**QUOTED PASSAGE:**
How to send base64 images to Assistant API?

henning_cf · May 15, 2024, 8:45am

Hi,
When I try to encode an image in base64 as a message for the Assistant API with vision capabilities, I get the following error:

Error code: 400 - {'error': {'message': "Invalid 'messages[4].content[1].image_url.url'. Expected a valid URL, but got a value with an invalid format.", 'type': 'invalid_request_error', 'param': 'messages[4].content[1].image_url.url', 'code': 'invalid_value'}}

I encode the image and create a prompt turn like this:

image_bytes = io.BytesIO()
image.save(image_bytes, format=format)
base64_image = base64.b64encode(image_bytes.getvalue()).decode(
        "utf-8")

prompt_turns: list[dict[str, str]] = []
[...]
turn = {
        "role": "user",
        "content": [
            {"type": "text", "text": instruction},
            {
                "type": "image_url",
                "image_url": {
                    "url": f"data:image/jpeg;base64,{base64_image}",
                    "detail": "low"
                },
            },
        ],
prompt_turns.append(turn)

When I create a Thread for the Assistant

thread = oai_client.beta.threads.create(
            messages=prompt_turns
        )

I get the error Expected a valid URL, but got a value with an invalid format from above. This issues arises for gpt-4-turbo and gpt-4o who have image capabilities. With the regular Chat API, I can use the base64 images just fine.
If I use a regular URL it also works as expected.

Does the Assistant API support image input via base64 encoding? If yes, how can one use it? It seems different from the image input for Chat API.

**PARTS OF THE EXERCISE:**
- a) Answer these questions about the forum post:
(i) What value does the poster's code give for "detail" in the image entry?
(ii) For which two models does the poster say the error arises?
(iii) With which API does the poster say base64 images work without trouble?
- b) Return the stretch of the forum post from "Error code: 400" through "image_bytes = io.BytesIO()", copied word for word.
The records have no connection to the forum post.

**DATA SUPPLIED:**
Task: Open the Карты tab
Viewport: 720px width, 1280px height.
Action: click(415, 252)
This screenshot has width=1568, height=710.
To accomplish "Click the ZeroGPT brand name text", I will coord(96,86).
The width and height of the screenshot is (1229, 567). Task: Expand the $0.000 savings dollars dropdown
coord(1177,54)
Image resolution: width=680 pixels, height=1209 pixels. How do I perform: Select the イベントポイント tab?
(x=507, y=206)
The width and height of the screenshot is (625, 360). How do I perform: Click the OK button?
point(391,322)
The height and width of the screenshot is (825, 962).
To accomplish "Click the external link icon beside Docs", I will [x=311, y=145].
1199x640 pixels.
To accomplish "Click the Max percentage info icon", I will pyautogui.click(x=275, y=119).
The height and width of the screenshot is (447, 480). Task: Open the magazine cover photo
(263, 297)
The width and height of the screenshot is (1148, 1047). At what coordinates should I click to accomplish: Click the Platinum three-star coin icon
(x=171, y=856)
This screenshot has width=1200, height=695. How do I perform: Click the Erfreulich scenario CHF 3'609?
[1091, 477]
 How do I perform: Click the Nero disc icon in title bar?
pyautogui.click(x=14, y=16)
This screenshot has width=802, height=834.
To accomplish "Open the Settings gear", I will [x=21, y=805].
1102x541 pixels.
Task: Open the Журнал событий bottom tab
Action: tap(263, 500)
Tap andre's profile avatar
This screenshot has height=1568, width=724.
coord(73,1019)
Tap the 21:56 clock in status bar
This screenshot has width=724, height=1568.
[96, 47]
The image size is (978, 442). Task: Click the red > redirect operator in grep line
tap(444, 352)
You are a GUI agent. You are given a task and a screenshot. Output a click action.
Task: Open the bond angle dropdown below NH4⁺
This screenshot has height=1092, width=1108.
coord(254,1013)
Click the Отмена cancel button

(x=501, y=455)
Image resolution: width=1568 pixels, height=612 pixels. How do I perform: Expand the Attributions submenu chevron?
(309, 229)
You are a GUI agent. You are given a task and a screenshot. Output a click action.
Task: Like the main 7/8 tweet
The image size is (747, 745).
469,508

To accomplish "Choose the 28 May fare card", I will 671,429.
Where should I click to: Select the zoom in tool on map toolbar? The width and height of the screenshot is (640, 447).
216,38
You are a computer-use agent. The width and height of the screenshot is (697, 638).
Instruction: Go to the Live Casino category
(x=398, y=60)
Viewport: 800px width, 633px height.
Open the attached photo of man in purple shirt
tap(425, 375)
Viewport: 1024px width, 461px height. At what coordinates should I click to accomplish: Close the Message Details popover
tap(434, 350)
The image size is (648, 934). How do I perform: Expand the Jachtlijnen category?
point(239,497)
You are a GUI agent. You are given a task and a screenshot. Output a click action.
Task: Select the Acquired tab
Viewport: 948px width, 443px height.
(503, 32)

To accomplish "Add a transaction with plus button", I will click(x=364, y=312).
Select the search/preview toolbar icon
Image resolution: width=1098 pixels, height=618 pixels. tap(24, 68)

**EXERCISE ANSWERS:**
- a)
(i) "low"
(ii) gpt-4-turbo and gpt-4o
(iii) The regular Chat API

- b)
Error code: 400 - {'error': {'message': "Invalid 'messages[4].content[1].image_url.url'. Expected a valid URL, but got a value with an invalid format.", 'type': 'invalid_request_error', 'param': 'messages[4].content[1].image_url.url', 'code': 'invalid_value'}}

I encode the image and create a prompt turn like this:

image_bytes = io.BytesIO()